## Exercise goal:
Exact reproduction required: the lines below from the line with "The height and width of the screenshot is (637, 434)." to the line with "Given: Click the System Roots keychain icon", both ends included, and no others.

*** Opening Extracted material ***

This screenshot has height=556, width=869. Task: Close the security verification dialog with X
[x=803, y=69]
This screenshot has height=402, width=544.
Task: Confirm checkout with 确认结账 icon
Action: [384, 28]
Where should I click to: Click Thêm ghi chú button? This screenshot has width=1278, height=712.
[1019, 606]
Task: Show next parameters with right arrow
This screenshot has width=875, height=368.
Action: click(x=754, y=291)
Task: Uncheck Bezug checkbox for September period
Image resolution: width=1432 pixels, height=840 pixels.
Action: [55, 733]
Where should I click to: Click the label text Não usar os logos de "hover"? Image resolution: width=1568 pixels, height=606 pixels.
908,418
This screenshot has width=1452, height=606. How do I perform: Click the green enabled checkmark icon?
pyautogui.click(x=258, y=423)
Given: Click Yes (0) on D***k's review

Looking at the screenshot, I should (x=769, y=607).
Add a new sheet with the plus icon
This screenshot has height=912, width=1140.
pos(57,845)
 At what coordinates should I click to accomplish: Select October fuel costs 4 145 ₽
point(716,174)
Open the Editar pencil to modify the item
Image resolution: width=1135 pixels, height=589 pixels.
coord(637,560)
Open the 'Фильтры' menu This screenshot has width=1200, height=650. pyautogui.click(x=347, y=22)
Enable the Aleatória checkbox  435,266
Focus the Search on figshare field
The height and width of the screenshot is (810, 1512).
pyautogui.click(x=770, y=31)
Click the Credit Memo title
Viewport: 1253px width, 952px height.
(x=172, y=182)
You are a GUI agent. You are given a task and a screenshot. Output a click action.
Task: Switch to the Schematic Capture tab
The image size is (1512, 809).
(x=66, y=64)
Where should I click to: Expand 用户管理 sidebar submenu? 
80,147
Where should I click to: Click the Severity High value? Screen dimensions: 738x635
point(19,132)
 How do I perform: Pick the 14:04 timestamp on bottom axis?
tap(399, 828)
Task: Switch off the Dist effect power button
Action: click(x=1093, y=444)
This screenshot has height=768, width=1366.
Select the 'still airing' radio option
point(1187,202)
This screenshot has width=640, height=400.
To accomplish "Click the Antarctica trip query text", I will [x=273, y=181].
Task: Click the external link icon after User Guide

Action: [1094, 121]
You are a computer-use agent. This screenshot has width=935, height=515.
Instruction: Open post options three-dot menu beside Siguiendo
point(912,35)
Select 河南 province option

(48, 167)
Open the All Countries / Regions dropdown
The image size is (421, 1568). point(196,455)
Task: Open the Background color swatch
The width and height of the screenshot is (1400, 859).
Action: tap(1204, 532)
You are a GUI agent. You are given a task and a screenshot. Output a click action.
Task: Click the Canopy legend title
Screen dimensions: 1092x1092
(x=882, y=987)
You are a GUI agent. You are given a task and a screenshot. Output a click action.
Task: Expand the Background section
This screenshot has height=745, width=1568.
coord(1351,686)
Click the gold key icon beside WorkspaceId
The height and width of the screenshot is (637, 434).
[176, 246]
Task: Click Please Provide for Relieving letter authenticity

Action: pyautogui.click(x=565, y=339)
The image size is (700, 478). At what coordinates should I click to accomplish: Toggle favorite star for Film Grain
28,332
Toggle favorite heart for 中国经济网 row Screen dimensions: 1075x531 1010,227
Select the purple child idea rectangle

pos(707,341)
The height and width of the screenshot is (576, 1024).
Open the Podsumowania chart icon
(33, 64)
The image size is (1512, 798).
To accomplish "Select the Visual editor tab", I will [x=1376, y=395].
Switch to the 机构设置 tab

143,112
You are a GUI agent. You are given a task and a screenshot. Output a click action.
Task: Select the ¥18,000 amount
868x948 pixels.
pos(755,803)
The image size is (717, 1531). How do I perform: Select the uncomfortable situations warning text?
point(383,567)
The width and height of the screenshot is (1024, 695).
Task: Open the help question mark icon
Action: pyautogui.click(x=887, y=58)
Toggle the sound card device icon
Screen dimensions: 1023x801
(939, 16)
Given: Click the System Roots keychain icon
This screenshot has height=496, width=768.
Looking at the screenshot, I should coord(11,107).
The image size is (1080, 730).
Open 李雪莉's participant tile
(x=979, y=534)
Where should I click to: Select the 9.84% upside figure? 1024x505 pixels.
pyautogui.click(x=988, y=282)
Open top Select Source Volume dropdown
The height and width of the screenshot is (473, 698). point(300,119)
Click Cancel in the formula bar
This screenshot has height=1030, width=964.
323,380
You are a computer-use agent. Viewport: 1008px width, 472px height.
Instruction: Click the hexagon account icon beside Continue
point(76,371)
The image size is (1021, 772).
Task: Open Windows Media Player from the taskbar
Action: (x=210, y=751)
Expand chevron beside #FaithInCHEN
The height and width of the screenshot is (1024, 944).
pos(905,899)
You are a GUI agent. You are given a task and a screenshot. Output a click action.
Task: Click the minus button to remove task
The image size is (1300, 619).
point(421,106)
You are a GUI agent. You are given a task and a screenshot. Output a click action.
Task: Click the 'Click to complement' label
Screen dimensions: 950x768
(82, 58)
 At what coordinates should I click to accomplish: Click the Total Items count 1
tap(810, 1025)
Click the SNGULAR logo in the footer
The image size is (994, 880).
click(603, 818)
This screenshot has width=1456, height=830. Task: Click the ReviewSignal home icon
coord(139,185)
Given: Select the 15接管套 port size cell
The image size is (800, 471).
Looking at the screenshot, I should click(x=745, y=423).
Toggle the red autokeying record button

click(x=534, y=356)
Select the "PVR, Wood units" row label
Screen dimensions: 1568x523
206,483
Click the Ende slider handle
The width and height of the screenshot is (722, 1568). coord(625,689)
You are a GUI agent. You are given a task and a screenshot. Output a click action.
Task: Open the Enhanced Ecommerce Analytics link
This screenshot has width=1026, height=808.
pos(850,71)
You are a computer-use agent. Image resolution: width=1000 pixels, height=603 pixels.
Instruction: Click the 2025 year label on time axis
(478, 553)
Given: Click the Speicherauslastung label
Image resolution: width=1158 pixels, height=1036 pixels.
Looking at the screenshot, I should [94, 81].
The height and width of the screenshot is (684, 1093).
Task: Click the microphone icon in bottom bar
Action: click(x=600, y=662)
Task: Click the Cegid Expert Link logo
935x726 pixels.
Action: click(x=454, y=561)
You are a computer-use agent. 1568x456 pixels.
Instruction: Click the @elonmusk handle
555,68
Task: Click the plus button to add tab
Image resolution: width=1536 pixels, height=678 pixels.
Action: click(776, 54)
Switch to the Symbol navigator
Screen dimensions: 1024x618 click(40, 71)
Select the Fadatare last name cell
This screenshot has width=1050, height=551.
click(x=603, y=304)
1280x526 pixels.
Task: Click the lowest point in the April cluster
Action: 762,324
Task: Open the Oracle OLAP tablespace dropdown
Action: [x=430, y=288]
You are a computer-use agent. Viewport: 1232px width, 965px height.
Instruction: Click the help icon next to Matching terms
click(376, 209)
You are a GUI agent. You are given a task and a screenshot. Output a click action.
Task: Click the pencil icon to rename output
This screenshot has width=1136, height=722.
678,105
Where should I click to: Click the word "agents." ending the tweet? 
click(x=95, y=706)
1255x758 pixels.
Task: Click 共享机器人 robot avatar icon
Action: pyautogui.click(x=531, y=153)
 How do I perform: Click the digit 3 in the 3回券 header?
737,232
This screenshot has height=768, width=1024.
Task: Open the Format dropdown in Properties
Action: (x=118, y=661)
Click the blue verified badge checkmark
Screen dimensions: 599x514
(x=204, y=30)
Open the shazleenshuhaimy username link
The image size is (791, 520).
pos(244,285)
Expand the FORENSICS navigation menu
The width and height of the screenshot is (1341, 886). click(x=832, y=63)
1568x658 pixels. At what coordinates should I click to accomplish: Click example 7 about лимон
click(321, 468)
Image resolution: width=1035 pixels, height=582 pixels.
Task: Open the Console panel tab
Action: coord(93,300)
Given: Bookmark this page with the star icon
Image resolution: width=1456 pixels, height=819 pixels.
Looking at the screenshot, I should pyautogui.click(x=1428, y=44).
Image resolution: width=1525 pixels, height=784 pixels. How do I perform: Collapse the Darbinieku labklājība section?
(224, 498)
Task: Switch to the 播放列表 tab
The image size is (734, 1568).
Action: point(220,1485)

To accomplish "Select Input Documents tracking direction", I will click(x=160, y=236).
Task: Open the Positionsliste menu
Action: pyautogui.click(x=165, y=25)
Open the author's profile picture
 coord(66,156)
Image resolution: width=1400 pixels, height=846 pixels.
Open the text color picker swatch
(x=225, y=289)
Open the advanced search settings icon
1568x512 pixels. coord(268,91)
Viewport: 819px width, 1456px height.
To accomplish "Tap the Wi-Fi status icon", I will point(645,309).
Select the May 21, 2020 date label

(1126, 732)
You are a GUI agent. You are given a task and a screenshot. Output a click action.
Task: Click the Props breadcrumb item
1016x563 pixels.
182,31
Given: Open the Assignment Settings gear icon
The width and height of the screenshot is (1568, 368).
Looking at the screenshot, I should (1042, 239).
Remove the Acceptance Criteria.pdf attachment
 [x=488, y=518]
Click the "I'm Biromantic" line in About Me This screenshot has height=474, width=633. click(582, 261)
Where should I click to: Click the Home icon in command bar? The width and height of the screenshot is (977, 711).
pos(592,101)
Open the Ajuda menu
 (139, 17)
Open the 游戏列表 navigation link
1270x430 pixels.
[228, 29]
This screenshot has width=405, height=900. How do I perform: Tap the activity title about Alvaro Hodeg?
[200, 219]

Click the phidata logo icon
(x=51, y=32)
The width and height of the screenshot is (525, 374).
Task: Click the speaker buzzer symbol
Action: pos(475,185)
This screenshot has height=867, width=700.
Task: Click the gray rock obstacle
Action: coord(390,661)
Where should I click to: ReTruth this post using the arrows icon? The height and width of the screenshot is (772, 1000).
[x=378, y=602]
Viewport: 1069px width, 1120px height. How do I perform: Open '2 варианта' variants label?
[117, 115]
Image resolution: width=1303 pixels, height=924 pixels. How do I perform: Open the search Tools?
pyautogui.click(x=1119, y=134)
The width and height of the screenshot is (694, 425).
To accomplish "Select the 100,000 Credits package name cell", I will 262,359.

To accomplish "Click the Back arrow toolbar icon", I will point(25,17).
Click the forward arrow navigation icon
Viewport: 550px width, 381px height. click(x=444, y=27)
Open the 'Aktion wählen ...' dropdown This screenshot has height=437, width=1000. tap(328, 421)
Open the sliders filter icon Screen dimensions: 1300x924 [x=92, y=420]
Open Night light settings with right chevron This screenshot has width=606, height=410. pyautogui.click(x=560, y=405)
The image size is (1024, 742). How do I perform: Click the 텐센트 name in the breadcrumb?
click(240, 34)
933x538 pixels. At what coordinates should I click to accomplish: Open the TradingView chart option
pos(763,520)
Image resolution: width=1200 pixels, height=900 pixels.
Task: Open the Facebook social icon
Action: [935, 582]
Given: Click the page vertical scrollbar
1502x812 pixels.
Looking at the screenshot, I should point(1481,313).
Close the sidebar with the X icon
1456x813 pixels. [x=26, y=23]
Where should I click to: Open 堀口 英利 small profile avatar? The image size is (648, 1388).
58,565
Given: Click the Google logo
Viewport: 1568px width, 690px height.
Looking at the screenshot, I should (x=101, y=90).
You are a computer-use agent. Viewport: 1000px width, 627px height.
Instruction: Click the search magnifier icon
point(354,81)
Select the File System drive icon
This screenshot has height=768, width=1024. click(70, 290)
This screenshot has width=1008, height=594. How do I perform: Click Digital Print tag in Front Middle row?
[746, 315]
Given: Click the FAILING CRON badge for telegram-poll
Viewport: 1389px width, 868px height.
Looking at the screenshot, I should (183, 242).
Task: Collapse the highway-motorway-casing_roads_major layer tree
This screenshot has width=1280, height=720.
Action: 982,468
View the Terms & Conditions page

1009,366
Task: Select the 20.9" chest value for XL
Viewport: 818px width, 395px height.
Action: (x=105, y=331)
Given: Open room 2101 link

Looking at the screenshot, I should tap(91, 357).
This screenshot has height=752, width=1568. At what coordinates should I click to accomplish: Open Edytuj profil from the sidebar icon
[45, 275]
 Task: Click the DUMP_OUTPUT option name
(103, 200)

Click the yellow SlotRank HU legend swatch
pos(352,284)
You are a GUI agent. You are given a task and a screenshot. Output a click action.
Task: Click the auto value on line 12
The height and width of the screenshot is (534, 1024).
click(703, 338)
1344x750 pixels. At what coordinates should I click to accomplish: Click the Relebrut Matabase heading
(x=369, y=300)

*** Closing Extracted material ***

## Written answer:
The height and width of the screenshot is (637, 434).
[176, 246]
Task: Click Please Provide for Relieving letter authenticity

Action: pyautogui.click(x=565, y=339)
The image size is (700, 478). At what coordinates should I click to accomplish: Toggle favorite star for Film Grain
28,332
Toggle favorite heart for 中国经济网 row Screen dimensions: 1075x531 1010,227
Select the purple child idea rectangle

pos(707,341)
The height and width of the screenshot is (576, 1024).
Open the Podsumowania chart icon
(33, 64)
The image size is (1512, 798).
To accomplish "Select the Visual editor tab", I will [x=1376, y=395].
Switch to the 机构设置 tab

143,112
You are a GUI agent. You are given a task and a screenshot. Output a click action.
Task: Select the ¥18,000 amount
868x948 pixels.
pos(755,803)
The image size is (717, 1531). How do I perform: Select the uncomfortable situations warning text?
point(383,567)
The width and height of the screenshot is (1024, 695).
Task: Open the help question mark icon
Action: pyautogui.click(x=887, y=58)
Toggle the sound card device icon
Screen dimensions: 1023x801
(939, 16)
Given: Click the System Roots keychain icon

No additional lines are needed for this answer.